Stored records
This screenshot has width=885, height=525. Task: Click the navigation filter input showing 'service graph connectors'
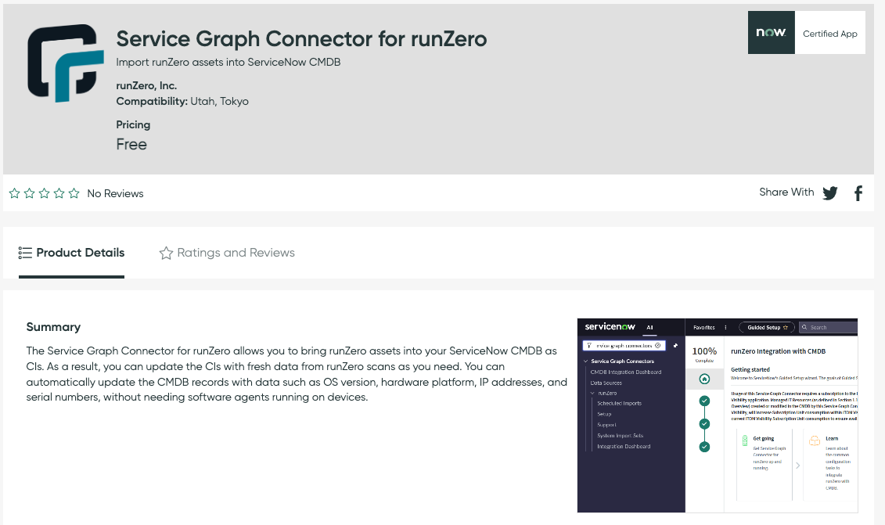coord(623,344)
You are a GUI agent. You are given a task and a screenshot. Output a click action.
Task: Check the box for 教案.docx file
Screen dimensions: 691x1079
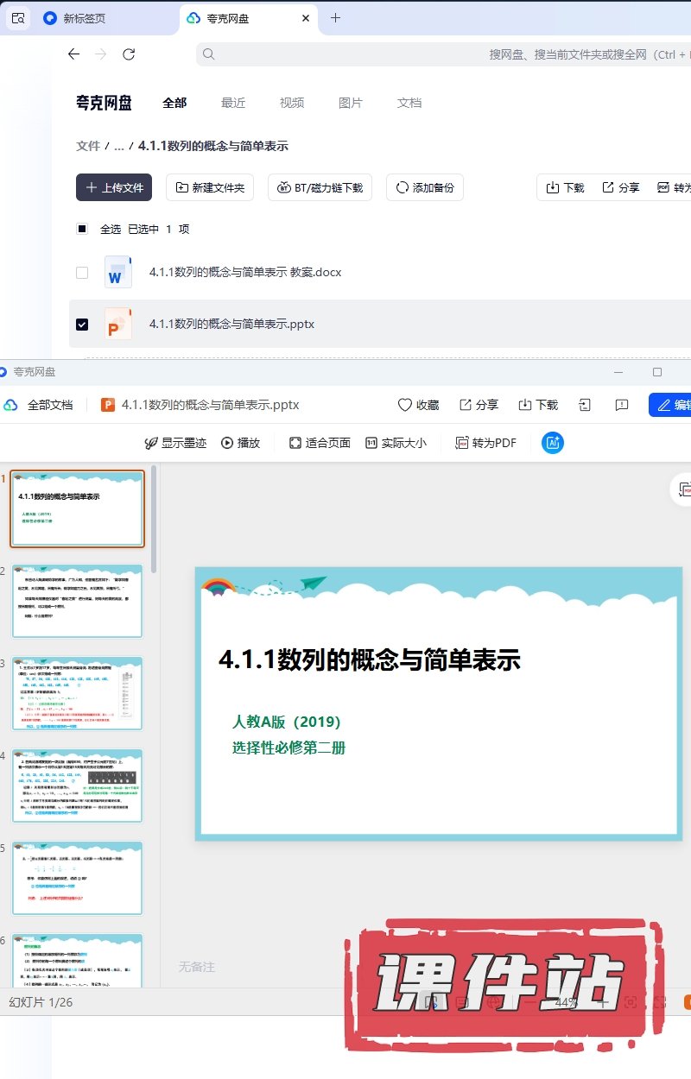tap(82, 273)
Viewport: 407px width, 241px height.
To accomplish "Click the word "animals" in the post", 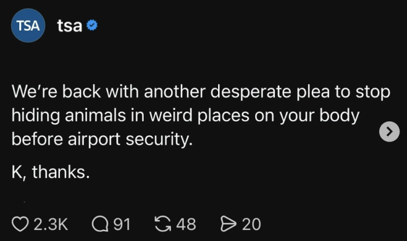I will pyautogui.click(x=93, y=116).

* TASK OBJECTIVE
Word for word, retype the lines in the entries above that run from the one with "You are a GUI" through the one with "Viewport: 407px width, 241px height.". Both ends count; pictures do not.

* RESPONSE TO THIS TASK
You are a GUI agent. You are given a task and a screenshot. Output a click action.
Task: Check the box for 教案.docx file
Screen dimensions: 691x1079
tap(82, 273)
Viewport: 407px width, 241px height.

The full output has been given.